● HOW TO COMPLETE THIS TASK
Would you reproduce exactly the lines below from the one holding "Open the fx effects room" through the one holding "Open Notificaciones in the sidebar", inclusive, and no others?
*** SOURCE INFORMATION ***
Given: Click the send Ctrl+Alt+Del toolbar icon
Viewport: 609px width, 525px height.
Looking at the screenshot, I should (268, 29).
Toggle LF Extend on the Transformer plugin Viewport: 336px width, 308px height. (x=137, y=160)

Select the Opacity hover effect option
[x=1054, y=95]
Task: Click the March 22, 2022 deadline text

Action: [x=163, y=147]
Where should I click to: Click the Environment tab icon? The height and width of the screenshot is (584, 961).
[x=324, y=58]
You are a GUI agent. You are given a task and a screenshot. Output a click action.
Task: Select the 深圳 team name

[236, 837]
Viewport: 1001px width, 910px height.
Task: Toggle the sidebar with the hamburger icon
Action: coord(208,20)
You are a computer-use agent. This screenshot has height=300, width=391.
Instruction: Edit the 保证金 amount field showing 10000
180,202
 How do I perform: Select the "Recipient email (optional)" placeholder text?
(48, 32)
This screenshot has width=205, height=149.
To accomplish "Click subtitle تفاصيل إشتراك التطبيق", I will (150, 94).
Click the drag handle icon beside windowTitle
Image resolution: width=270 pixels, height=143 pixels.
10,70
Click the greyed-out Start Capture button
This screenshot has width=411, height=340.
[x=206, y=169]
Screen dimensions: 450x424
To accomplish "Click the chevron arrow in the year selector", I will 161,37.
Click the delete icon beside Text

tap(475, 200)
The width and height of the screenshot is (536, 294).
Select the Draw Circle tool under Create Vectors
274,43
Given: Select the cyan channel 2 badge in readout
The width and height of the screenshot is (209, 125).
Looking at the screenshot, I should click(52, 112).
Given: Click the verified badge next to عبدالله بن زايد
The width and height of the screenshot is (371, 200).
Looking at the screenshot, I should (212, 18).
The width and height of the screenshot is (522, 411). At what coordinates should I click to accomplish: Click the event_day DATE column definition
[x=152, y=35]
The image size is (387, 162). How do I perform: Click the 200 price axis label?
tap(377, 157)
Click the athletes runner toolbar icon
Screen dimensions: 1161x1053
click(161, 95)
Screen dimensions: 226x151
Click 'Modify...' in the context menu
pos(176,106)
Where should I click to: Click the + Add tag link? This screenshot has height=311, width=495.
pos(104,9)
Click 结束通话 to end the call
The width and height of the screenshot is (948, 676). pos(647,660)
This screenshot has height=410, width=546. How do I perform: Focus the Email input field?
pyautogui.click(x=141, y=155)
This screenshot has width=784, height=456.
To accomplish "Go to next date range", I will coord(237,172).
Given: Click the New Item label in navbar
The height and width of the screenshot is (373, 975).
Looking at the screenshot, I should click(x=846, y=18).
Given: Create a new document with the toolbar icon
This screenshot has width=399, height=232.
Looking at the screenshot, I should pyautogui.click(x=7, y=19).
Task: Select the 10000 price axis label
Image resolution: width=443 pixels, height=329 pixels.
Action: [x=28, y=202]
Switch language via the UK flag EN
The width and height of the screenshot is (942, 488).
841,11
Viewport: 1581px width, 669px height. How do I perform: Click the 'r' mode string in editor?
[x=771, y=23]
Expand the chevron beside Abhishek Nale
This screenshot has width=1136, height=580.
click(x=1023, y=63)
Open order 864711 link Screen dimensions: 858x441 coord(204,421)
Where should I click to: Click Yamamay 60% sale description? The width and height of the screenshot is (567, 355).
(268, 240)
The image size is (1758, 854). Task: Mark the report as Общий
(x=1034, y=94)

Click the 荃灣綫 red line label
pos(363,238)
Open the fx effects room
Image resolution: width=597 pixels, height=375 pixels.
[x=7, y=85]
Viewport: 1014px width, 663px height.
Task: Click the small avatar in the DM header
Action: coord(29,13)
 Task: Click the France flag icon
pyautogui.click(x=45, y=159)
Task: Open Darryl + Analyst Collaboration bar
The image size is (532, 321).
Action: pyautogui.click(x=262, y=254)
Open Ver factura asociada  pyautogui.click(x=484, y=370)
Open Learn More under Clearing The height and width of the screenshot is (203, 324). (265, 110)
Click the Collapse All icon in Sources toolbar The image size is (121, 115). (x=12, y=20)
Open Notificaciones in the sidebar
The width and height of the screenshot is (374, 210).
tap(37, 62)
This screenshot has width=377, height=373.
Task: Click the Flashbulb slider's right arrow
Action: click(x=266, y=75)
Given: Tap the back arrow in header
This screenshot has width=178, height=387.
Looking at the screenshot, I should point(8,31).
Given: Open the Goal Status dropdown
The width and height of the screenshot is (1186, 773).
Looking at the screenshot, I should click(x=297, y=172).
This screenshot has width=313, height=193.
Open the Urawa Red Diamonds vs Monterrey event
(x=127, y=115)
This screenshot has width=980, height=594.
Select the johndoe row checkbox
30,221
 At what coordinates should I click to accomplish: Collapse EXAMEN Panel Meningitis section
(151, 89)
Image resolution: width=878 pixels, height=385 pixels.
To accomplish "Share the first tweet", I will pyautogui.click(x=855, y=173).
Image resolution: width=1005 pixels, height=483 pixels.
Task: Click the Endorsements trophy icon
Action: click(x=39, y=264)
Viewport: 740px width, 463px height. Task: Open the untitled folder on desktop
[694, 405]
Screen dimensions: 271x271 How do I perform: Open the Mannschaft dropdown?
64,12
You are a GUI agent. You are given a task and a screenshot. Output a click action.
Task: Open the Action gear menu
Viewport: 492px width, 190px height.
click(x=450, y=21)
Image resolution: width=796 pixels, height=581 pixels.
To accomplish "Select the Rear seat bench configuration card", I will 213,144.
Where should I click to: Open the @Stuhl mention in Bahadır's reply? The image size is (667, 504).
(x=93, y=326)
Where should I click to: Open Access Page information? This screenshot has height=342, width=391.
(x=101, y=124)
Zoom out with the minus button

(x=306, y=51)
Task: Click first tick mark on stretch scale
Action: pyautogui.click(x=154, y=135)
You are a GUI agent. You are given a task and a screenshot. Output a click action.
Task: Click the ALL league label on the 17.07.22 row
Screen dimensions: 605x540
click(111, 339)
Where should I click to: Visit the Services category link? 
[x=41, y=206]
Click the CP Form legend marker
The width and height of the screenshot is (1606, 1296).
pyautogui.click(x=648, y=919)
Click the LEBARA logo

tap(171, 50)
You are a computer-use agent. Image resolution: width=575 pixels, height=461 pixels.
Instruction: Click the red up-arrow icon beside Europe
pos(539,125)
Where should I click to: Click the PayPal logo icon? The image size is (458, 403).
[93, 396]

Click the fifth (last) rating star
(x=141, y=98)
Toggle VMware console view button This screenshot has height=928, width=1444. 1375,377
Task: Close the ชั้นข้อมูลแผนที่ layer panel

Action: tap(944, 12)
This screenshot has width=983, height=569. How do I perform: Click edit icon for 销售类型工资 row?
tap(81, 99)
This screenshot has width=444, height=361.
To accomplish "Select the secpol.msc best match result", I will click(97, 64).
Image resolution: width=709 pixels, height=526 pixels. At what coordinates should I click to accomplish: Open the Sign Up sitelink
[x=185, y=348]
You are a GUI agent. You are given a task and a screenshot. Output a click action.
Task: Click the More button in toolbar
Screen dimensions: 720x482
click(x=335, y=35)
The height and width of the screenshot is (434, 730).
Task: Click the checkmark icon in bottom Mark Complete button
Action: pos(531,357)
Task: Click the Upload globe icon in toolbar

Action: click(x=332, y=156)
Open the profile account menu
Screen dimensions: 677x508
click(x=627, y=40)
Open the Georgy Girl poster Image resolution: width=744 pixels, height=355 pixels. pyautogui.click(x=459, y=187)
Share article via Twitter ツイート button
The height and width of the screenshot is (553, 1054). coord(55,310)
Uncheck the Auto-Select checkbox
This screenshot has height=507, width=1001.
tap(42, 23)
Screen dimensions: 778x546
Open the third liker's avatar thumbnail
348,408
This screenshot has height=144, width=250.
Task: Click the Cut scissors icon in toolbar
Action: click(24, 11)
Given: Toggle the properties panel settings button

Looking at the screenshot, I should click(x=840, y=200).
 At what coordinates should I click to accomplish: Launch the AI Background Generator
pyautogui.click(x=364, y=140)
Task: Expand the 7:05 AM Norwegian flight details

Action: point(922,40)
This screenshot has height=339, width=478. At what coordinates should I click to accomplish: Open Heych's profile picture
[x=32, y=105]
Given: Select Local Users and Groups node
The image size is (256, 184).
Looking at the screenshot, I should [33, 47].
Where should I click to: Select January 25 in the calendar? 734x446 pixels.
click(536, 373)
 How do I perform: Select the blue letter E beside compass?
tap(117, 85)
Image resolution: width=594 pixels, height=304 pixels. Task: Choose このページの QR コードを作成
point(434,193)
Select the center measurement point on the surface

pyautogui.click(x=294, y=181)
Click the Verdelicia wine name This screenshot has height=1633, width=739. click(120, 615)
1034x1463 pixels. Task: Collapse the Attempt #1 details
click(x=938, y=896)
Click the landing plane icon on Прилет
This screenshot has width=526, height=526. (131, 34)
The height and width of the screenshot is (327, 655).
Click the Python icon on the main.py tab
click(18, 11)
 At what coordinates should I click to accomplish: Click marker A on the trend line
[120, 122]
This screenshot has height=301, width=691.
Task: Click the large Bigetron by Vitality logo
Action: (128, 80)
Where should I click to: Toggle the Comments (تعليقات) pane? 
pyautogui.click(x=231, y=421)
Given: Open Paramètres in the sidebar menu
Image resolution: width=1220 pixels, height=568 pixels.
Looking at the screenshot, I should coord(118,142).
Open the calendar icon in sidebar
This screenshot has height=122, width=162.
***
● EXPECTED ANSWER
Open the fx effects room
Image resolution: width=597 pixels, height=375 pixels.
[x=7, y=85]
Viewport: 1014px width, 663px height.
Task: Click the small avatar in the DM header
Action: coord(29,13)
 Task: Click the France flag icon
pyautogui.click(x=45, y=159)
Task: Open Darryl + Analyst Collaboration bar
The image size is (532, 321).
Action: pyautogui.click(x=262, y=254)
Open Ver factura asociada  pyautogui.click(x=484, y=370)
Open Learn More under Clearing The height and width of the screenshot is (203, 324). (265, 110)
Click the Collapse All icon in Sources toolbar The image size is (121, 115). (x=12, y=20)
Open Notificaciones in the sidebar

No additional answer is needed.